# [Records from a collection]

=== Section Start ===

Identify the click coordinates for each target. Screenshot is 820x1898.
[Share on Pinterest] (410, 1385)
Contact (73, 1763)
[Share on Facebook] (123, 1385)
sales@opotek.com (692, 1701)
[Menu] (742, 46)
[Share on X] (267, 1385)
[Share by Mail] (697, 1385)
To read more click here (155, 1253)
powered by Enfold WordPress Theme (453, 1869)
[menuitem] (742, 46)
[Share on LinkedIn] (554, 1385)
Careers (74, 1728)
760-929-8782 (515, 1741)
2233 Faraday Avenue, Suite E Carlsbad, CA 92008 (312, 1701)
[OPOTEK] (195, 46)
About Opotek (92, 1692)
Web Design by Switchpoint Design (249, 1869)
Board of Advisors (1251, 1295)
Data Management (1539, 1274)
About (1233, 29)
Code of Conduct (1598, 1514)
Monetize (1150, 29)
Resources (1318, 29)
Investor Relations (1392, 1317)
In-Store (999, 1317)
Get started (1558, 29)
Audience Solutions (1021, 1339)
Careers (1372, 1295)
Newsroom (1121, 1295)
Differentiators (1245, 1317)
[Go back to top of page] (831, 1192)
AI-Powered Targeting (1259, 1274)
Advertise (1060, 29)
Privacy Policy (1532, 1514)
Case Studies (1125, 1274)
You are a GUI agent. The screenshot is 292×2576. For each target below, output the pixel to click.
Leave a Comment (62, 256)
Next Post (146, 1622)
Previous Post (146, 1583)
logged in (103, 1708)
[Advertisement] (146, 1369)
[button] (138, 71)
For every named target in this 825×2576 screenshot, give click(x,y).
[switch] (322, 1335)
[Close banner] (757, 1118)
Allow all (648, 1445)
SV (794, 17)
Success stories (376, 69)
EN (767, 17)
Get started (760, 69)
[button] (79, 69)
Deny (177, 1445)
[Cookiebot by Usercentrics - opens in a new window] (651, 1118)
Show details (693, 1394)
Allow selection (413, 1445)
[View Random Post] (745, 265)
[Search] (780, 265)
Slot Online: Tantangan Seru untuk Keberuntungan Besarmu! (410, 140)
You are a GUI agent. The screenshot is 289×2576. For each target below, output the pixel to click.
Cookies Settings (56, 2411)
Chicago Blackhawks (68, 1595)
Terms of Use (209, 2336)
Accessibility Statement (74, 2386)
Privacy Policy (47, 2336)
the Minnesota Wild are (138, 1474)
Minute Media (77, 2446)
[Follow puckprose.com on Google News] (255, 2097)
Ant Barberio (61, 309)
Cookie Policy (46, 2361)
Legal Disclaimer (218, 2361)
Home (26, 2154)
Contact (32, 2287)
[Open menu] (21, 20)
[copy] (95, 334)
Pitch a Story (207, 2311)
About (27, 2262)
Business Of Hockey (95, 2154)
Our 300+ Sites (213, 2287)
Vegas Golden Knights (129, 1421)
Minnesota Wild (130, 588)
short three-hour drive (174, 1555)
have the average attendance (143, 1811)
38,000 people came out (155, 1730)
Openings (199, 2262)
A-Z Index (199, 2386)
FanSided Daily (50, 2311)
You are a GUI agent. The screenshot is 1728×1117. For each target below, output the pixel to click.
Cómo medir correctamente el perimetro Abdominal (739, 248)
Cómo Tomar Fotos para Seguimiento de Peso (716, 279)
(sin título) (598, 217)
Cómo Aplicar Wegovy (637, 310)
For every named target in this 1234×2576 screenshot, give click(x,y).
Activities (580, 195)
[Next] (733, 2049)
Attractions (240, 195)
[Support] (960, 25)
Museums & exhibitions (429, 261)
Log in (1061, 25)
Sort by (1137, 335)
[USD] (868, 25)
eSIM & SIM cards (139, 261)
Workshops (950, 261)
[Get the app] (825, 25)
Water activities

=== Section End ===

# [Goal of the exercise]
Check every line of the entries above for the word "Share" and report how many lines contain it, giving the number only.

# [Reply]
5